Let’s break down what this command does. We’re attempting to run a Docker image named opencfd/openfoam-run:latest. The --rm flag specifies to automatically remove the container after we’ve finished with it. -ti flags tell Docker to use the container as an interactive terminal, similar to a Linux bash terminal. --user=1000:1000 specifies Docker to run as the given user. Lastly, with the --volume key, Docker is instructed to mount the /home/goswami/OpenFOAM folder on WSL to the /home/openfoam directory in the container. This entire command is encapsulated in the link file we created as openfoam2312-default. Thus, running ./openfoam2312-default command will launch the Docker and initialize the image with an OpenFOAM environment.

To execute the Docker image, navigate to /User/userName/OpenFOAM/ and input the following command:

./openfoam2312-default

This will initiate an interactive shell with the OpenFOAM environment active, with the current local directory mounted within the container. Please note that the initial execution of the script may take longer as the image will be downloaded from Docker Hub.

Lastly, to simplify the process of navigating to the directory and running the script, let’s create an alias in the .bash_profile file. Open a terminal and edit the .bash_profile file using any text editor, such as vim:

vi ~/.bash_profile

Navigate to the end of this file and add the following lines:

alias OF2312='cd /User/userName/OpenFOAM; ./openfoam2312-default'

Now, open a new terminal and type in the alias OF2312 to initiate the OpenFOAM Docker environment!

Building your own docker image

The first method of compiling OpenFOAM in a Docker on your Mac works wonders, but what if you desire a more customized setup than the standard OpenFOAM Docker image? For instance, what if you wish to incorporate external solvers like PETSc? PETSc, or the Portable, Extensible Toolkit for Scientific Computation, stands out as a robust tool engineered for the scalable resolution of scientific applications governed by partial differential equations (PDEs). At the heart of PETSc’s versatility lies its organizational structure, tailored around mathematical concepts, making it adept at solving complex systems.

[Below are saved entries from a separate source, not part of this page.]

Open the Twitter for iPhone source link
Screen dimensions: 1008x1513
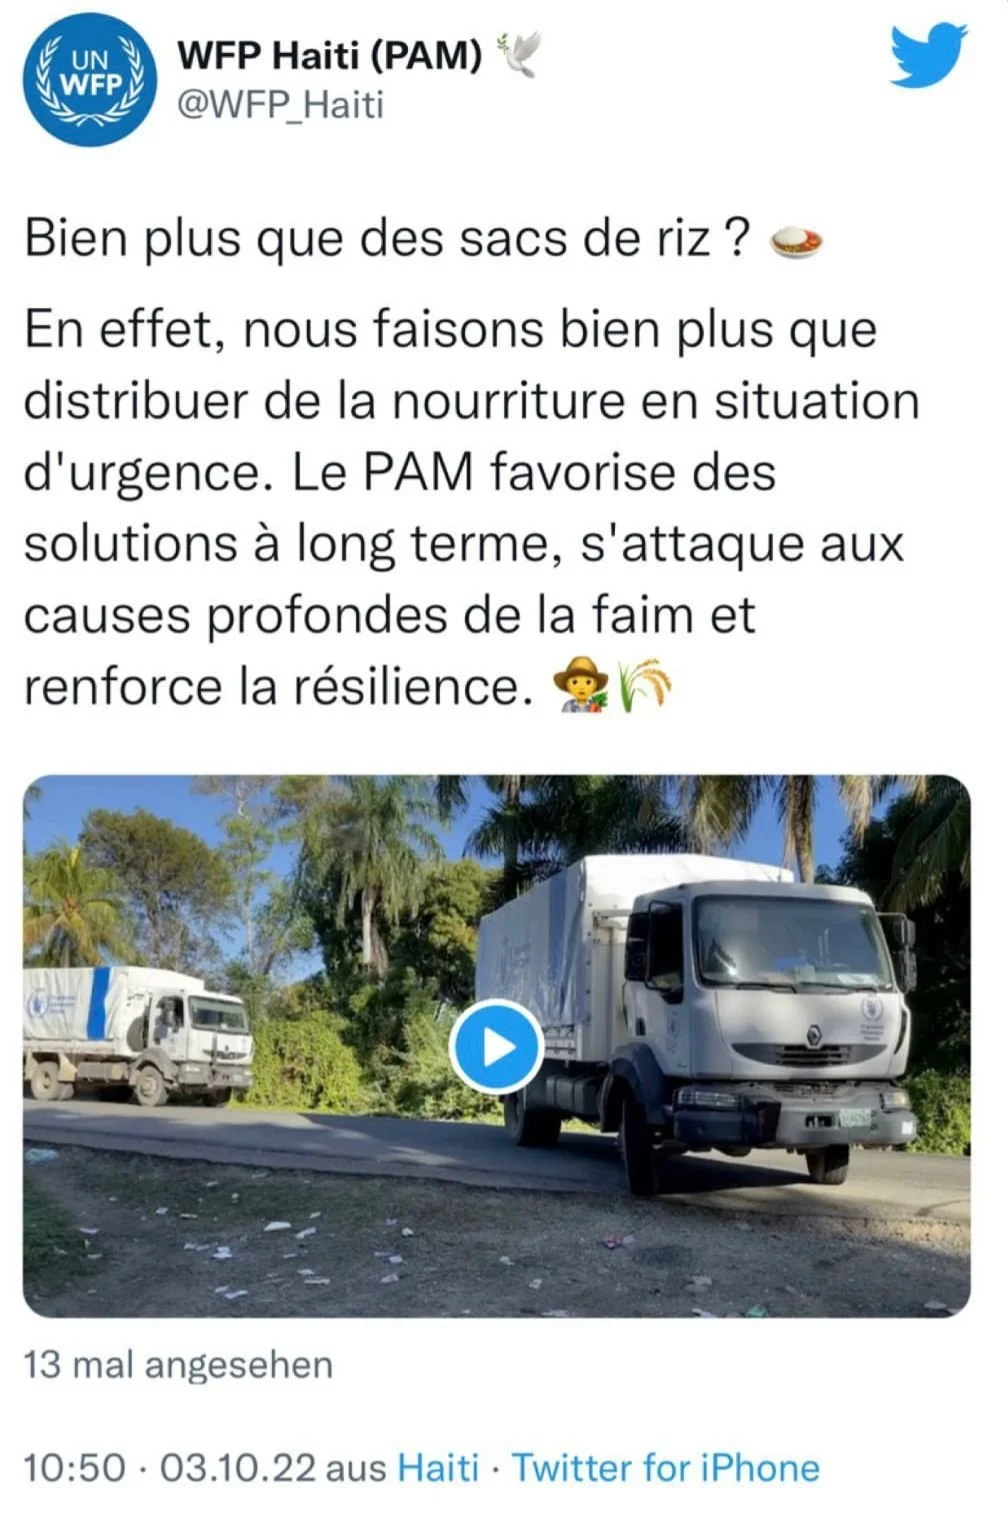pos(665,1467)
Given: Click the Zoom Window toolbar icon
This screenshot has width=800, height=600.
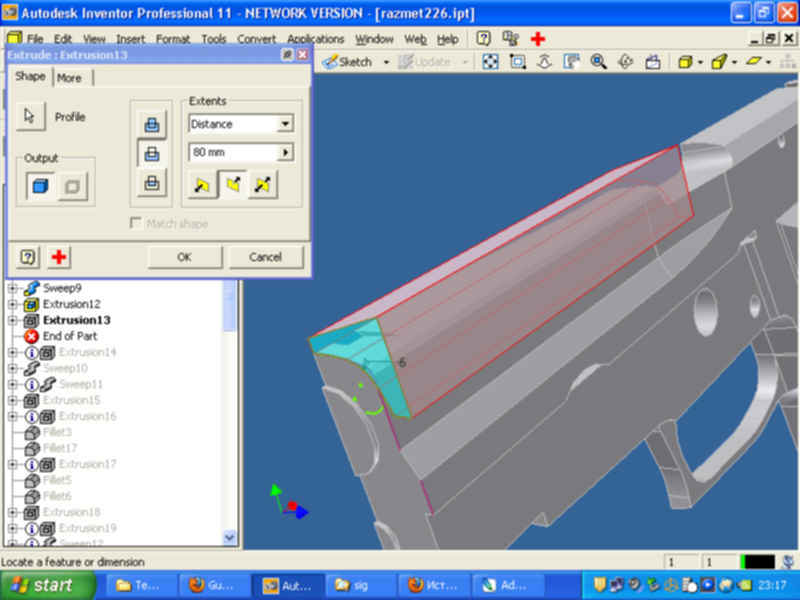Looking at the screenshot, I should pos(518,62).
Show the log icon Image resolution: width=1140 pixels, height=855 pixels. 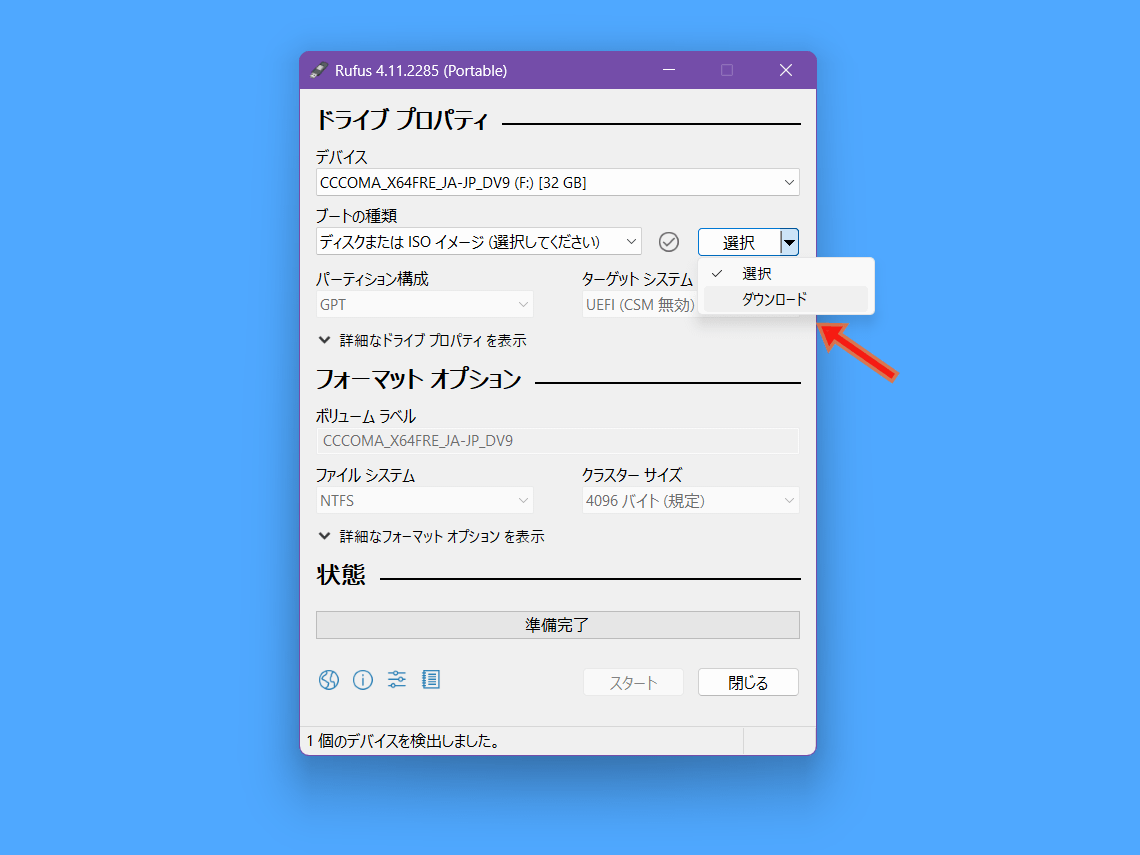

Within OpenFOAM, a dedicated library named petsc4Foam is built to access PETSc solvers, such as HYPRE.

In this guide, let’s embark on building a Docker container with PETSc integrated into OpenFOAM.

For such customizations, it’s recommended to construct your container image rather than relying on the standard OpenFOAM image. There are two primary techniques to achieve this: using a Dockerfile or using a base Ubuntu image and compiling OpenFOAM and PETSc within OpenFOAM. Follow this guide for the latter. While the latter method can be cumbersome, the former offers the most reproducible, version-controllable, and transparent approach to image building. For this purpose, you’ll need a Dockerfile similar to the one below:

# ---------------------------------*-sh-*------------------------------------
# Copyright (C) 2021-2022 OpenCFD Ltd.
# SPDX-License-Identifier: (GPL-3.0+)
#
# Add default (tutorials etc) layer onto the openfoam '-dev' (Ubuntu) image.
#
# Example
#     docker build -f openfoam-default.Dockerfile .
#     docker build --build-arg FOAM_VERSION=2306
#         -t opencfd/openfoam-default:2306 ...
#
# ---------------------------------------------------------------------------
ARG FOAM_VERSION=2312

FROM opencfd/openfoam-dev:${FOAM_VERSION}
ARG FOAM_VERSION
ARG PACKAGE=openfoam${FOAM_VERSION}-default
ARG DEBIAN_FRONTEND=noninteractive

SHELL ["/bin/bash", "-c"]

RUN apt-get update \
 && apt-get -y install --no-install-recommends git python3-dev wget vim less \
 && apt-get -y install --no-install-recommends ${PACKAGE} \
 && rm -rf /var/lib/apt/lists/* \
 && cd /usr/lib/openfoam/openfoam2312/ \
 && source etc/bashrc \
 && source etc/config.sh/petsc \
 && rm --force $WM_THIRD_PARTY_DIR \
 && git clone https://develop.openfoam.com/Development/ThirdParty-common $WM_THIRD_PARTY_DIR \
 && cd $WM_THIRD_PARTY_DIR \
 && wget https://ftp.mcs.anl.gov/pub/petsc/release-snapshots/$petsc_version.tar.gz \
 && tar xzf $petsc_version.tar.gz \
 && ./makePETSC -- --download-f2cblaslapack=1 \
 && git clone https://develop.openfoam.com/modules/external-solver $WM_THIRD_PARTY_DIR/external-solver \
 && cd $WM_THIRD_PARTY_DIR/external-solver \
 && ./Allwmake -j 1>stdout.log 2>stderr.log \
 && echo "eval $(foamEtcFile -sh -config petsc -- -force)" >> ~/.bashrc

# ---------------------------------------------------------------------------

This Dockerfile is constructed using a standard container template provided here. You can also download this specific file here. In this instance, we begin with the official openfoam2312-default image, built on top of the Ubuntu Bionic image, and incorporate additional tools required for later use, such as wget, vim, less, python3-dev, etc. Following this, we install OpenFOAM and source the /etc/bashrc and /etc/config.sh/petsc for compiling PETSc in OpenFOAM. Subsequently, the Dockerfile proceeds to build the PETSc library within OpenFOAM and adds the environment variables to the user’s ~/.bashrc file so that PETSc is loaded by default for the user.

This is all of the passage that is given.